Noise Phobia Prevention

May 23, 2016 @ 02:14 PM — by Ridgewood Veterinary Hospital
Tagged with: Canine Socialization

A puppy’s sensitive period is 4 to 16 weeks of age. The sensitive period for socialization is one in which puppies are most easily socialized to stimuli. A sensitive period is a time when a small amount of work or no work at all can have a large impact on the dog’s future behavior. While older dogs can be socialized, it is much more difficult after 16 weeks old. At 8 weeks, the fear reaction is fully developed; however, sociability outweighs fear until the puppy is roughly 16 weeks old. This phenomenon makes it easier for the puppy to be introduced to frightening stimuli without permanent fear setting in than it would if older. If a puppy is not exposed to new stimuli between 4 and 26 weeks, she is more likely to be fearful of those stimuli.

Socialization doesn’t mean simply expose the puppy to all stimuli without reinforcements. The exposure must cause positive conditioning and should promote confident, calm behavior. 

There are a number of possible contributing factors that affect the reaction to noise, including inadequate socialization or genetic predisposition. Noise phobia may arise spontaneously or following a fearful event, though often a specific cause cannot be identified.

Preventing noise phobia should be part of any training program and includes several steps:

Audio desensitization using a pre-recorded sound. Begin by playing the sound at a level where you barely know it’s on. Go about your normal day with your pet, playing, eating, resting, and allow the sound to continue. At such a low volume your pet may not even know it’s playing. If your pet seems agitated, decrease the volume. Once the audio sound is playing and it is not noticed, increase the volume in very small increments and again go about your normal day. You should be able to slowly increase the volume to a realistic level. Always back the sound down if any signs of anxiety arrive. 

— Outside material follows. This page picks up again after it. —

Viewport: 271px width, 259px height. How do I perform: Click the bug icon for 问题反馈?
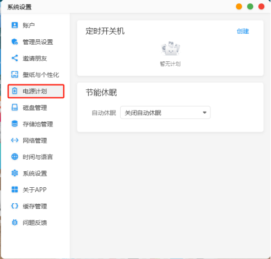coord(15,223)

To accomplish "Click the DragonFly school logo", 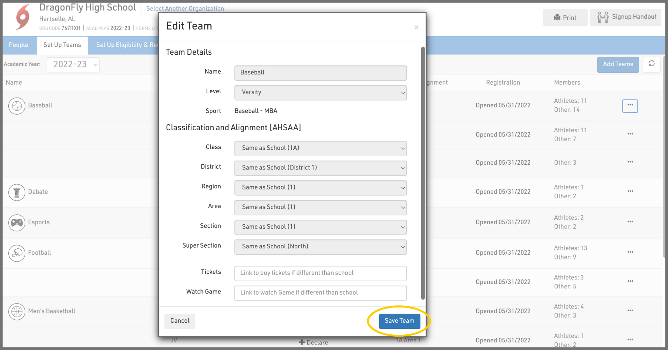I will pos(23,17).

Establishing a conditioned response to a location, such as a mat near the owner. Practice the conditioned response technique on a daily basis and make it a normal expected routine. Place the mat near you, on the floor if you’re on the sofa or at your feet if you’re at your desk. Have your pet come sit and if possible, lie down on the mat and give him/her a treat filled enrichment toy that he/she only gets on the mat. If your pet stands up or leaves encourage him/her with a treat to once again sit on the mat and relax. The mat becomes the safety zone and can be moved and taken anywhere you travel.

Environmental management includes allowing the pet to have a “safe place” where they can be immobile, such as a crate, a closet or an interior bathroom. Help drown out the offensive sound with a radio, T.V., fan or a white noise machine, all at a calming tone. 

There are a few don’ts when we are discussing sound phobias:

  • DO NOT punish your pet for their unwanted behavior. They are panicked and if you punish them you will teach them not only to be afraid of the sound but also to be afraid of you.
  • DO NOT entice your pet into your lap or cuddle them. While cuddling may seem like the most loving thing to do, in the long run, it will actually worsen your pet’s behavior. First, it teaches your pet that you are the only way to stay safe when they are frightened. Unfortunately, you will not always be there during a frightening situation. Second, cuddling doesn’t give your pet any instructions on how to feel safe. As a result they will never learn the tools that they need to feel calm.